→ GIVEN DATA
============================================================
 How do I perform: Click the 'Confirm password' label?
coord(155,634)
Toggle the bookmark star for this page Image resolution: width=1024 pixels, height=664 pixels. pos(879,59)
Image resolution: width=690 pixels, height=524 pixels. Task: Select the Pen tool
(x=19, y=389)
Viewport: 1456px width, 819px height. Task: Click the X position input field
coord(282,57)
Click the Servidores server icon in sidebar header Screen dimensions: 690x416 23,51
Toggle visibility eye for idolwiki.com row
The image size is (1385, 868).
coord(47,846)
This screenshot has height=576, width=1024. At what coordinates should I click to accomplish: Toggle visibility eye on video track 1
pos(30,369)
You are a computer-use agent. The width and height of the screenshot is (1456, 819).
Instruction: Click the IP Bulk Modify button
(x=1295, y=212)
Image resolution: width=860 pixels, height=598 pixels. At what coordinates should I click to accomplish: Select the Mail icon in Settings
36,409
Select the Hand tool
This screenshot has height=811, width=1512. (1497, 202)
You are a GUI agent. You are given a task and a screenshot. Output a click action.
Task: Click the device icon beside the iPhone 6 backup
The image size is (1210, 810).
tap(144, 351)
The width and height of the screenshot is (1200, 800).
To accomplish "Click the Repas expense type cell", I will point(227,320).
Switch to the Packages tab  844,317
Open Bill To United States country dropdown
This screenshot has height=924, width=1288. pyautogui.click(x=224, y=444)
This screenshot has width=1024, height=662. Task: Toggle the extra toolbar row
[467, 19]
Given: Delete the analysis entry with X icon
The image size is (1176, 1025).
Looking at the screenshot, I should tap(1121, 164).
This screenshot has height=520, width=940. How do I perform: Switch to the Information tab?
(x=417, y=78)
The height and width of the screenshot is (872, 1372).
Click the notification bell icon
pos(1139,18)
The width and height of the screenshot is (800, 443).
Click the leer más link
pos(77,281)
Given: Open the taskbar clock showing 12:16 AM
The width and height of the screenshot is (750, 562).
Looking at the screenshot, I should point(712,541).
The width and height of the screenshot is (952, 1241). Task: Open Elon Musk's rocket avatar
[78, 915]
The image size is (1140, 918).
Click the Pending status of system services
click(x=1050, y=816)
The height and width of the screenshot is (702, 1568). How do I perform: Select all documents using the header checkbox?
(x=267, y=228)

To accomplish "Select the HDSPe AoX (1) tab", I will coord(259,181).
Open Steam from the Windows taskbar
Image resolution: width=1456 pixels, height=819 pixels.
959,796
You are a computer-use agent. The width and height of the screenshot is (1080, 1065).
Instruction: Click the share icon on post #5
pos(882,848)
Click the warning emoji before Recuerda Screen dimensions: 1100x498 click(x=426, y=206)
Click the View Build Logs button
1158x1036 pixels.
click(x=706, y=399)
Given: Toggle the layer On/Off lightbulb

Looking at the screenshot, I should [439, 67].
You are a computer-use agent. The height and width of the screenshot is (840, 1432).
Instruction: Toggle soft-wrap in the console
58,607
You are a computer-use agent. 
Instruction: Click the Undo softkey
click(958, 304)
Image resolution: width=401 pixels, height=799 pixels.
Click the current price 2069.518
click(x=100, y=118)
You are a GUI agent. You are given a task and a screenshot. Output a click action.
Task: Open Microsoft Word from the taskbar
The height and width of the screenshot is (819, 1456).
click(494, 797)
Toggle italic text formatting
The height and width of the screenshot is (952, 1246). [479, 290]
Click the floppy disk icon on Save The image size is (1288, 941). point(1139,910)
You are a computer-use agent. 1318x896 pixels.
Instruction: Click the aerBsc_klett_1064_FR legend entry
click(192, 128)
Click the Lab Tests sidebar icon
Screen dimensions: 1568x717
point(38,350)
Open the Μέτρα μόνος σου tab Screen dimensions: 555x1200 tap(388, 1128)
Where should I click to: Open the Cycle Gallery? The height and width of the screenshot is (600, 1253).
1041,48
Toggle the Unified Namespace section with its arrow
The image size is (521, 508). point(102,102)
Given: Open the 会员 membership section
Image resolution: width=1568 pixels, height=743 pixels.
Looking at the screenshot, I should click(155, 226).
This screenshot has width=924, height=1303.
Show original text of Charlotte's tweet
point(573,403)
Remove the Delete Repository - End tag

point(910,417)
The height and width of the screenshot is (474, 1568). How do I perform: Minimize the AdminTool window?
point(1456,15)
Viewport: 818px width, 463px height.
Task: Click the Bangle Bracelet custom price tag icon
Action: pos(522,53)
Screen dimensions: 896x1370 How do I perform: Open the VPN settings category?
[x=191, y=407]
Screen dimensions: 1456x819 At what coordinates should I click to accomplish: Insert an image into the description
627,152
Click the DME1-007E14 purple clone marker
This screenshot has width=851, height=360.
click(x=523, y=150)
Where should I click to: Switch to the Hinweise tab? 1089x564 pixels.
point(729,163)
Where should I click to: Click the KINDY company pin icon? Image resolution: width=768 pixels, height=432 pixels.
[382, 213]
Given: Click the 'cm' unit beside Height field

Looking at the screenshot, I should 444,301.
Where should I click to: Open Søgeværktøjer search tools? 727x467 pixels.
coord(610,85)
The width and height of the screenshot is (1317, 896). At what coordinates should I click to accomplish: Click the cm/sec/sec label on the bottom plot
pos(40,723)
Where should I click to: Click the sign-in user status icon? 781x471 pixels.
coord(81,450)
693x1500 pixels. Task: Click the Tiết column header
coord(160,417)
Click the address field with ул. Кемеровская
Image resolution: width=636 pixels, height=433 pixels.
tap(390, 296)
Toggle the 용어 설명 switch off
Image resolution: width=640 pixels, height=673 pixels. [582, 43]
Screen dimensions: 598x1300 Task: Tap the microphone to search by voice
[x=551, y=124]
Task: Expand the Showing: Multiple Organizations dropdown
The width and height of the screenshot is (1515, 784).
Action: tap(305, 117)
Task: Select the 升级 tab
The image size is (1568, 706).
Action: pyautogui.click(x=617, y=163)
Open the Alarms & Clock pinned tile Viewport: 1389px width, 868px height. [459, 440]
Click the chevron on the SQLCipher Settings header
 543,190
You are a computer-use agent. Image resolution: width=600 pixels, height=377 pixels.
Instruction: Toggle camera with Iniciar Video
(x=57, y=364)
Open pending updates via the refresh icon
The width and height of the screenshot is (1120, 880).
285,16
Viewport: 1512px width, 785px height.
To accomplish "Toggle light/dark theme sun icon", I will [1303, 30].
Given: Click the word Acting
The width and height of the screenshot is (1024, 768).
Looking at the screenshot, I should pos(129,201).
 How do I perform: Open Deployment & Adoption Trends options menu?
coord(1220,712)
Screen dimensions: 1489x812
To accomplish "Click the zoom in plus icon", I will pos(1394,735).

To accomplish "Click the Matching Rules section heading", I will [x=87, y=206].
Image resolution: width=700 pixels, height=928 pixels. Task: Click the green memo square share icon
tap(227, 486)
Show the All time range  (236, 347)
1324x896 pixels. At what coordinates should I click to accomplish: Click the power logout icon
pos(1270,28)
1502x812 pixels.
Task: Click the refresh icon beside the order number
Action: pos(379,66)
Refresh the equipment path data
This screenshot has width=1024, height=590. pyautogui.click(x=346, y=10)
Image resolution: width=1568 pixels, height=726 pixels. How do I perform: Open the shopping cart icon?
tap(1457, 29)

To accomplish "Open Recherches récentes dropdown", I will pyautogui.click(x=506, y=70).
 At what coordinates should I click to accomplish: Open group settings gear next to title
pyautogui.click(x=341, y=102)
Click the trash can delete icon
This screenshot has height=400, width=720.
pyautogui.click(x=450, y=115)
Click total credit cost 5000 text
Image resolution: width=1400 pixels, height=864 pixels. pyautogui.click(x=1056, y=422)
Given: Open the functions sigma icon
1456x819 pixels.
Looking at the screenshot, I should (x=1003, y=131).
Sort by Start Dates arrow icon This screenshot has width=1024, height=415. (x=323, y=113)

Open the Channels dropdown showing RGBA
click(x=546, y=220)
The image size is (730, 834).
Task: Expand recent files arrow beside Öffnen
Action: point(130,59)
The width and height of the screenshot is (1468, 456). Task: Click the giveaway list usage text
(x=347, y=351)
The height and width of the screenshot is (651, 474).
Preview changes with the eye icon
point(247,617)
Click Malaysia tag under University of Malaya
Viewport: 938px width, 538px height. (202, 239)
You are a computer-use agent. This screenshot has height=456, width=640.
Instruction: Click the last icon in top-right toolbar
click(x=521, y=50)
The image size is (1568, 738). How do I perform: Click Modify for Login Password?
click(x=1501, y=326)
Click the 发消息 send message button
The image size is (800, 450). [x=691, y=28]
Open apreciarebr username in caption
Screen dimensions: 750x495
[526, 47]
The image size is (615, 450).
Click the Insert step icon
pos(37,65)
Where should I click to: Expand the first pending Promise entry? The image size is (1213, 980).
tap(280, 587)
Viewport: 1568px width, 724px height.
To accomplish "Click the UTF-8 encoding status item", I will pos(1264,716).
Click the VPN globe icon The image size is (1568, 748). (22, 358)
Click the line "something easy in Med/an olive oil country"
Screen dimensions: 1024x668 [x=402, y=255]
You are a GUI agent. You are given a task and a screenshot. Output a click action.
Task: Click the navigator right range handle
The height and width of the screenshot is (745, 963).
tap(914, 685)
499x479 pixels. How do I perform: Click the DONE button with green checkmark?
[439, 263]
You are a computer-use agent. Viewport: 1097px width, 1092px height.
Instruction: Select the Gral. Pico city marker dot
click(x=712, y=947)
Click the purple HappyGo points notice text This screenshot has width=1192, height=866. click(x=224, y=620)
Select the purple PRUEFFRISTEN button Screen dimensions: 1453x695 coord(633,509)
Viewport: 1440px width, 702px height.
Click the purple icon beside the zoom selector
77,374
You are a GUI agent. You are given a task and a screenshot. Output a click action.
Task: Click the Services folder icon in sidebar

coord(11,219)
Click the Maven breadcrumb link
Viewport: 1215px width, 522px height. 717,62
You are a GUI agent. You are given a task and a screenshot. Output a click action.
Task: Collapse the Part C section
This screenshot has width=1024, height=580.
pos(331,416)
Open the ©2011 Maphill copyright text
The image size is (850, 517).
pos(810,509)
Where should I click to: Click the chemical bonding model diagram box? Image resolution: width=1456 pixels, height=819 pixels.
============================================================
List every line of the entries above that contains the string "zoom", treating case as significant.

To accomplish "Click the zoom in plus icon", I will pos(1394,735).
Click the purple icon beside the zoom selector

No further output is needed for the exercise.